**How to complete this task:** Extract every line between the one with "[Recherche] (104, 11)" and the end of the entries, both included, word for word and free of pictures.

Collected data entries:
# # # #
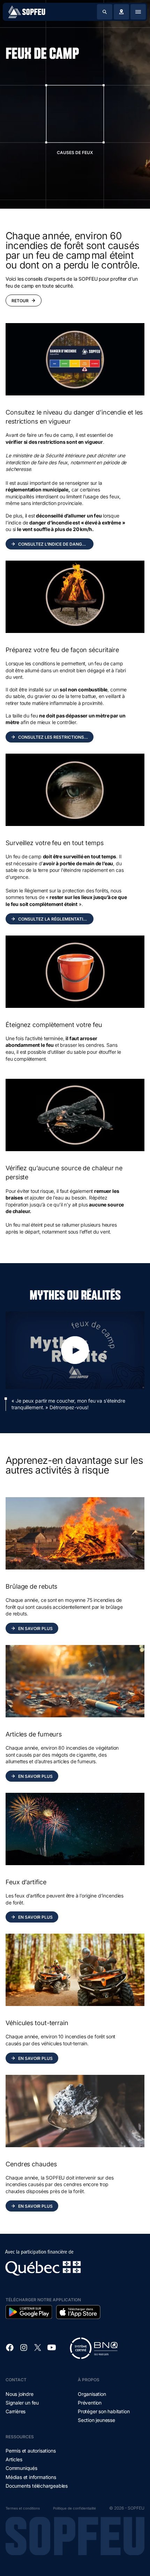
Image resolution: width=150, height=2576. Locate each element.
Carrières (15, 2411)
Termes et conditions (23, 2508)
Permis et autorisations (30, 2451)
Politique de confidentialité (74, 2508)
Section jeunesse (96, 2420)
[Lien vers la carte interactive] (121, 11)
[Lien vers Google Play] (29, 2312)
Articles (14, 2459)
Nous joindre (19, 2394)
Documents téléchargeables (37, 2486)
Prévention (90, 2403)
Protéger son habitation (103, 2411)
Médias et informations (31, 2477)
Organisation (92, 2394)
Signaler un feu (22, 2403)
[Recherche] (104, 11)
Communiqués (21, 2468)
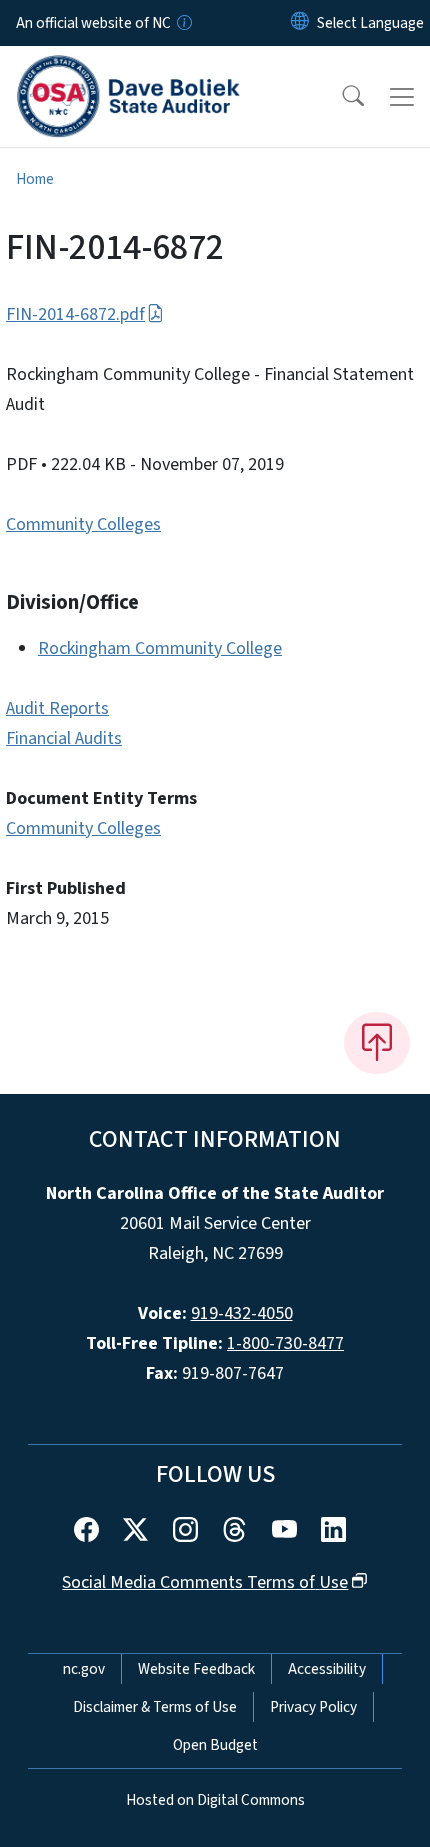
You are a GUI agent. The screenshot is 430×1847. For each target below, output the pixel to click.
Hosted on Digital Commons (215, 1800)
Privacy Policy (313, 1707)
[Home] (128, 69)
# # # #
**Reply to the task:**
[Recherche] (104, 11)
Communiqués (21, 2468)
You are a GUI agent. The screenshot is 430×1847. For each target below, output the pixel to click.
Hosted on Digital Commons (215, 1800)
Privacy Policy (313, 1707)
[Home] (128, 69)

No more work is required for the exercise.